Netherworld Haunted House impressively captures the atmosphere of Halloween with its striking set designs and exceptional costume creations. Looking for a truly frightening experience as October comes to a close, Netherworld was just the place for me to find thrills.
The tour is divided into two separate parts: the Banshee and the Hive. The Banshee is the primary haunted house, while the Hive is additional. Inside the Banshee is where customers get the real bang, or boo, for their buck. It was refreshingly scary and oddly enjoyable to see even the most hard-core haunted house veterans jump out of their socks when an eerily dressed ghoul or ghost reaches an arm out from behind a curtain – thought to be a solid wall – and reaches for their shoulder. Although the actors are not allowed to actually touch the guests, they certainly come close. At times, I was absolutely certain that a man standing in a corner was a mannequin and lowered my guard, and then felt a presence eerily close behind me.

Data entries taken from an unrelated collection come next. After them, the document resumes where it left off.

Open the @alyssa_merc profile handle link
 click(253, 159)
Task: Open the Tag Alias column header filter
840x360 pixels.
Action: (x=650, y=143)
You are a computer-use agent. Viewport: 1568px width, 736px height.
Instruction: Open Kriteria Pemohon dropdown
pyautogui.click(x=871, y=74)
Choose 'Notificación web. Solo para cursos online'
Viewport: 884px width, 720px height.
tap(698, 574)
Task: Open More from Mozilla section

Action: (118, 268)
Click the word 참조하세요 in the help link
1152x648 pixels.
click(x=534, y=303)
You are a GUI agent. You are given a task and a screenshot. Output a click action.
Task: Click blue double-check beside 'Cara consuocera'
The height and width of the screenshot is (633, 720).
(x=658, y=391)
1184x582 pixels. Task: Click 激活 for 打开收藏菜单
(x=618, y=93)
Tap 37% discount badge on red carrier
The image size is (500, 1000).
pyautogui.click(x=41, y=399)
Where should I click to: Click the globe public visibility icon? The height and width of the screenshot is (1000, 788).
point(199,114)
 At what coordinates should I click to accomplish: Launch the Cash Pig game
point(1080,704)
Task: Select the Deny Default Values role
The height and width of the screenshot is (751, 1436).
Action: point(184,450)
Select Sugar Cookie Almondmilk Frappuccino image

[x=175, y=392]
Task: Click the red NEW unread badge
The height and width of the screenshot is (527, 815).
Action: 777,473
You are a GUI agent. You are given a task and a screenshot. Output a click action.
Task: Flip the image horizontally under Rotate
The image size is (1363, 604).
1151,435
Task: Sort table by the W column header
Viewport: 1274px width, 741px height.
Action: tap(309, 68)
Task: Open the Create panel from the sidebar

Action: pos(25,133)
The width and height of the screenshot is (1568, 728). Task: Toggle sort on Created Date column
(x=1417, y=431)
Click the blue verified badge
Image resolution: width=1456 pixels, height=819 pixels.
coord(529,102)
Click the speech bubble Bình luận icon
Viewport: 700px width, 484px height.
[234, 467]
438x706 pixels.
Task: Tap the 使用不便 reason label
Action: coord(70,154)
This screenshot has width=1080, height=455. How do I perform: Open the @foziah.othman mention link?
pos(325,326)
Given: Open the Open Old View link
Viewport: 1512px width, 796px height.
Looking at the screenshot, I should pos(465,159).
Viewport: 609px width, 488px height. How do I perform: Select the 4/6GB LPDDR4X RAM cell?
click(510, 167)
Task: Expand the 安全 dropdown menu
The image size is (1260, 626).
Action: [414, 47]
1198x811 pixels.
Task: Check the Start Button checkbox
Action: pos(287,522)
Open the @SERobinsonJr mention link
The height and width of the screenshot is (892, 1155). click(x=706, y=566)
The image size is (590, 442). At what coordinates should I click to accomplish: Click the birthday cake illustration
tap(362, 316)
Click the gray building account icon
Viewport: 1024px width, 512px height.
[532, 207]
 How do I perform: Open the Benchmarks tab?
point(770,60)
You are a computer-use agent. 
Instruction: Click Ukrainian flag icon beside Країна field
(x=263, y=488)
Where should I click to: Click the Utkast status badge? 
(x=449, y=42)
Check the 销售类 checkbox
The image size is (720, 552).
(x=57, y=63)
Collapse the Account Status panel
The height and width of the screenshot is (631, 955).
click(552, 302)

The most impressive aspect of Netherworld is Netherworld itself. The set is beautifully created and is completely believable with intense textures, motions and lights. The walls feel like the inside of a cave when they need to, or old wood from a creaking haunted house depending on what room you are in, and seemed really believable. The only thing unrealistic about the tour was the smell. Headless bats and Cthulhu do not exactly smell like latex and paint. But, unlike classic horror films, there are no zippers and the chainsaws are real, so it was easy for me to ignore the smells and let the fear in.
In comparison to the Banshee, the Hive is weak. It is only about a 15-minute walkthrough compared to the hour-long Banshee, and it is nowhere near as horrifying. The most entertaining piece is the creepy crawlies that roam free inside of the Hive. Even this, however, could have been more frightening had the actors at the entrance of the Hive not given the secret. I found myself looking for them the entire time, and everything else in the Hive just felt unnecessary.
The Banshee makes up for the shortcomings of the Hive. Walking through the Hive feels like walking through an experimental haunted house, while walking through the Banshee is like living in a nightmare. However, there is another catch to the wonder that is the frightening Banshee. Although both haunted houses are remarkably well-crafted, waiting in either line is nearly unbearable, even though costumed creatures walk around and try to scare the most unsuspecting individuals; it was easy to lose interest. Also, the constant yells that were intended to be startling backdrops to the intense tour were only that for the first 15 minutes, and after that they became annoying. Performers dressed in poorly-designed monster outfits put on a live concert with a professionally-hired DJ while you wait in line.
However, the concert and the actors running around the lines felt like bad attempts at distracting me from how long the lines actually were, and the constant Banshee screams grew from annoying to nauseating the longer the line went on. By the time I got inside the haunted house, I was too tired to fully enjoy the ride. Even the actors roaming the lines are mere whistle-wetters at best. The real thrill comes from inside the haunted houses, and after about three hours of waiting in the lines collectively for both haunted houses, and only an hour and a half of being in the tour, Netherworld lost a lot of its edge.
Both the Banshee and the Hive have creatively written back stories, which can be summed up, according to the Netherworld website, as thus: an evil has been released from the underworld and it now bridges the gap between our world and theirs, thus creating a Netherworld where the boundaries of both worlds begin to fade. However, unless visitors looked at the Netherworld website beforehand, there was no indication any time during the tour about this story line.
So, if you plan on taking a trip to Netherworld any time from now until Friday: buy your tickets online, go early on a week night, and bring a scary movie on your iPhone to get you through the wait in line but keep you in the horror mood. The haunted house itself is, in fact, worth the wait.